The good and the bad

Marco Vriens is CEO of Kwantum. He can be reached at marco.vriens@teamkwantum.com. Andrew Elder is chief research officer at Illuminas. He can be reached at andrew.elder@us.illuminas.com. Scott Holland is director marketing sciences at Illuminas. He can be reached at scott.holland@us.illuminas.com.

Every marketing researcher knows that survey data quality has become a major issue, even more so when surveying hard-to-reach audiences. There are many factors that determine data quality: survey design, question format, survey length, sample sourcing and modality. In this article, we assume that the researcher has made every attempt to a design a quality multimode survey, keep the length reasonable and select quality sample partners.

Despite all these efforts we can seldom (if ever) assume that the data we get back is completely valid or has all-around good quality. Any study can be susceptible to fake data, professional respondents or inattentive respondents who warrant being flagged as suspicious or of questionable quality. Though “inattentive” sounds benign in comparison to other, more actively problematic respondents, inattentiveness can be a serious issue for data quality. The extent to which we have respondents that were inattentive has been found to be in the 5%-50% range, as Maniaci and Rogge (2014) state: “Meaningful findings among attentive respondents were not present among inattentive respondents.”

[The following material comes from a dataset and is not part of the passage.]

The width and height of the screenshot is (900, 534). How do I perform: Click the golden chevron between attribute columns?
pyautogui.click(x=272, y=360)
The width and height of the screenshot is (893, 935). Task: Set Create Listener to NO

It is this positive perspective towards the data quality issue – finding the respondents who did do their best to conscientiously read the questions and provide thoughtful answers – that often gets overlooked during the quality-review process. We argue that by identifying these respondents we not only gain meaningful insights from the data but also gain insight into quality.

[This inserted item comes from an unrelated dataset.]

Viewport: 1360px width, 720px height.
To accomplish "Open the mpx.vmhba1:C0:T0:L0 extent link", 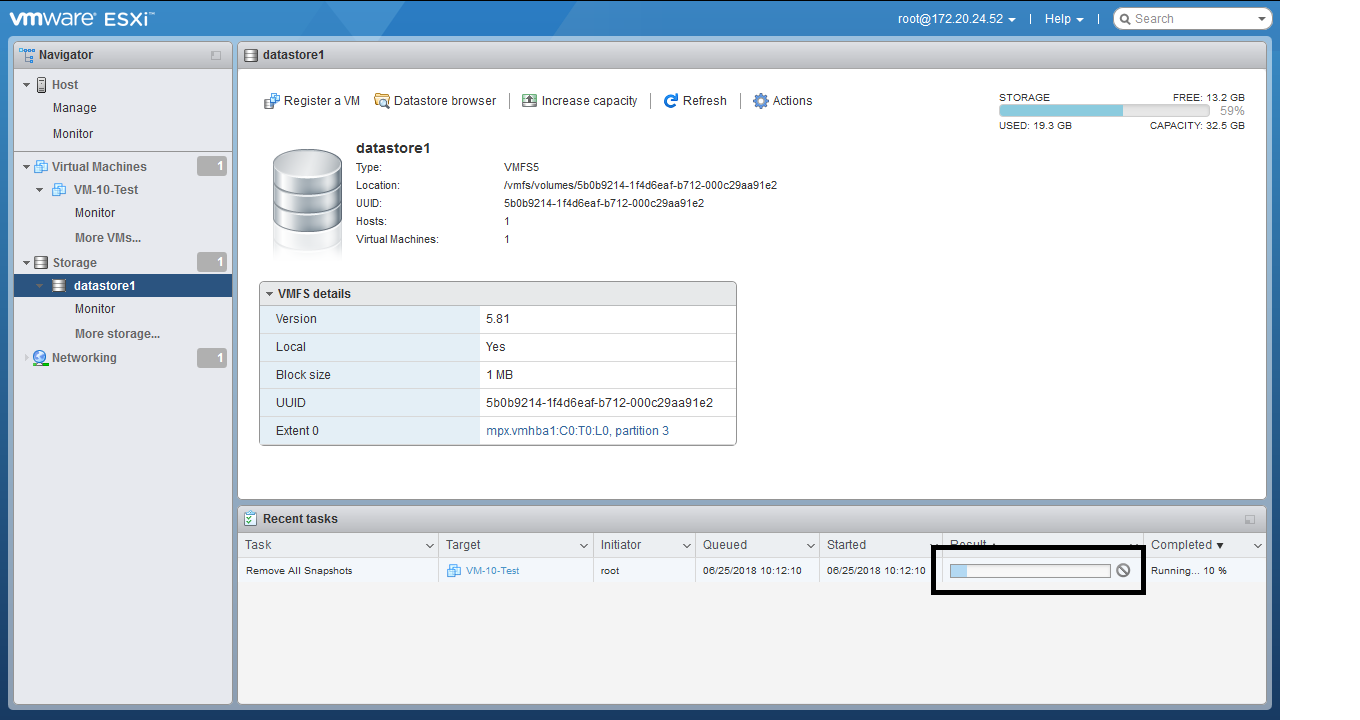I will pyautogui.click(x=577, y=431).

Three stages of data quality review

Illuminas has developed a data quality process ranging from eliminating fake data to identifying the most valuable respondents. We use three stages (Figure 1) of review: behavioral flagging, content review and insight creation. The first two lead to either full elimination of respondents or respondents being flagged as having some quality issues. The third identifies our most valuable respondents. Figure 1: The Three Stages of Data Quality Management.

Behavioral flagging. The first step toward extracting high-quality insights requires establishing a better understanding of our low-quality respondents based on their survey responses. Sometimes these are referred to as inattentive or careless respondents. The decision of whether to exclude partially depends on judgment. Elimination can be based on having too many red flags or just one unacceptable red flag.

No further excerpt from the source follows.